- Healthcare professionals and mHealth app designers must identify ways to make medication adherence apps produce improvements in wellness measures, indicates a new study published in the Journal of the American Medical Association. Currently, patient engagement with mHealth tools are not improving clinical outcomes for hypertensive patients.
Medication non-adherence is a patient engagement issue that seriously hinders chronic disease management, said the research team.
“While many factors contribute to poorly controlled hypertension, nonadherence is thought to account for nearly half of all such cases,” the team noted. “In fact, among patients classified as having ‘medication-resistant’ hypertension, more than 50 percent are actually nonadherent to their prescribed medications.”
mHealth apps have potential to reduce medication non-adherence by delivering patient reminders for taking medications and refilling prescriptions, tracking adherence, offering patient education, and creating optional peer support, the researchers asserted.
In addition to these benefits, mHealth adherence apps are very accessible for most patients because there are numerous on the market. Between 2012 and 2015, the number of medication apps available increased by 515 percent. There are 107 medication adherence mHealth apps specializing in hypertension medications alone.
As such, medication adherence apps should be able to close the wellness gap for patients managing hypertension, the research team posited.
A control trial of the Medication Adherence Improvement Support App For Engagement—Blood Pressure (MedISAFE-BP) among 412 patients with hypertension showed that the app can work to improve medication adherence.
The 206 patients who used the Medisafe app observed improvements in self-reported medication adherence, which was measured on a scale of zero to eight.
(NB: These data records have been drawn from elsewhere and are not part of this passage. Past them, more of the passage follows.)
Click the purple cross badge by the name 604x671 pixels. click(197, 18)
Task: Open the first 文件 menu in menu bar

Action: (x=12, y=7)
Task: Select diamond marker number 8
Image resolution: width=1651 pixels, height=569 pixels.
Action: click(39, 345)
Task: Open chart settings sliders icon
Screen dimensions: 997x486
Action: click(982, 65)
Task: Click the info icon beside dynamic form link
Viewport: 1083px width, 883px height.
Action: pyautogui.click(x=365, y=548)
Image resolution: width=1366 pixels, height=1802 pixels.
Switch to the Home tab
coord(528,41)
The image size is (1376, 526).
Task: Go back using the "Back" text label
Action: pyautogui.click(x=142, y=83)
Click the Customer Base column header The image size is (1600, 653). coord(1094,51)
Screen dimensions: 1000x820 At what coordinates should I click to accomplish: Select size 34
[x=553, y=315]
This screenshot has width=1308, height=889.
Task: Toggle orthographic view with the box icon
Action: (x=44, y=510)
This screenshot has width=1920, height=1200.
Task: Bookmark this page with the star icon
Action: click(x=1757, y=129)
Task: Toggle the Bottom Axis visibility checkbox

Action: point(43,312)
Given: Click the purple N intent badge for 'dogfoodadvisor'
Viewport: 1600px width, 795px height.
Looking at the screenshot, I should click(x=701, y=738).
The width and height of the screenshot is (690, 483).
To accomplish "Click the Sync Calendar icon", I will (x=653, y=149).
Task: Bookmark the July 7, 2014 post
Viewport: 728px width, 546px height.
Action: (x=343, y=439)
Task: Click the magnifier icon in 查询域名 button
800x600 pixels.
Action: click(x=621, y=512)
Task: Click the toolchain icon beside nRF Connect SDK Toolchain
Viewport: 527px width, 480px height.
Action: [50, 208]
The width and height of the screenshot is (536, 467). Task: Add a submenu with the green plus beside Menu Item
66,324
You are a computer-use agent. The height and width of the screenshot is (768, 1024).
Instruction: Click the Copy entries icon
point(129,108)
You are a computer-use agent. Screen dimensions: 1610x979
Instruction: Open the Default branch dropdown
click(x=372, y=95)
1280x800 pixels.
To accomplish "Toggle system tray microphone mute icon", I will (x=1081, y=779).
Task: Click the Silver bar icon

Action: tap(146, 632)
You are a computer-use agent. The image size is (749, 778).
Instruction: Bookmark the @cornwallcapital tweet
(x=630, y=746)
After the 12-week study period, the mean adherence score for these intervention patients improved by 0.4, while there was no observable improvement for the 206 control patients.
But those improvements in medication adherence did not yield improvements in systolic blood pressure in either group. Average blood pressure measured at 151.4 (9.0) mm HG and 151.3 (9.4) mm Hg for intervention and control patients, respectively.
By study’s end, systolic blood pressure decreased by 10.6 (16.0) mm Hg among intervention participants and 10.1 (15.4) mm Hg among control patients. These are negligible improvements, the researchers said.
There are a number of explanations as to why medication adherence improved but blood pressure did not, the team explained.
“Readings from home blood pressure monitoring devices were used to determine trial eligibility and evaluate outcomes,” the team said. It is possible that the reductions in blood pressure from baseline to the end of follow-up that we observed in both the intervention and control arms may have resulted from fluctuations in these home blood pressure readings and/or regression to the mean, and that the magnitude of these changes was larger than the a priori hypothesized effect from the smartphone app.”
Additionally, all patients were required to submit home readings of blood pressure monitoring results, totaling to about 9 or ten readings during the study period. In this way, all patients were at least somewhat self-monitoring and aware of their overall blood pressure and health. This may have influenced other wellness behaviors among both groups.
There is also the chance that the app simply did not yield a substantial enough change to improve patient health.
“Alternatively, while we observed a statistically significant improvement in adherence from the intervention, the magnitude of this change was likely too small to translate into improvements in blood pressure,” the researchers observed.
The medication adherence measure typically needs a two-point change to yield a measurable improvement in blood pressure control. This means that the patient must be highly adherent to their hypertension medications to produce any statistically significant improvement.
There is also the chance that self-reported medication adherence was not the most applicable measure of app efficacy. Patients using the app may have perceived their adherence as improving because they were using the app, when in reality they were not becoming more adherent. Patients may also have needed more time with the app to yield more noticeable changes in blood pressure.
Going forward, there are a number of areas in which the team could improve patient use of a medication adherence mHealth app. The tool could be more specific to hypertension patients, which would in turn assist them with their specific health goals, the team said.
“While the app we tested has received very high usability scores, it may be that individuals with hypertension have needs that are different from those of individuals with other conditions,” the researchers concluded. “Therefore, one solution is to offer more disease-specific customization of smartphone tools. An alternative idea is to link the app to clinical care.”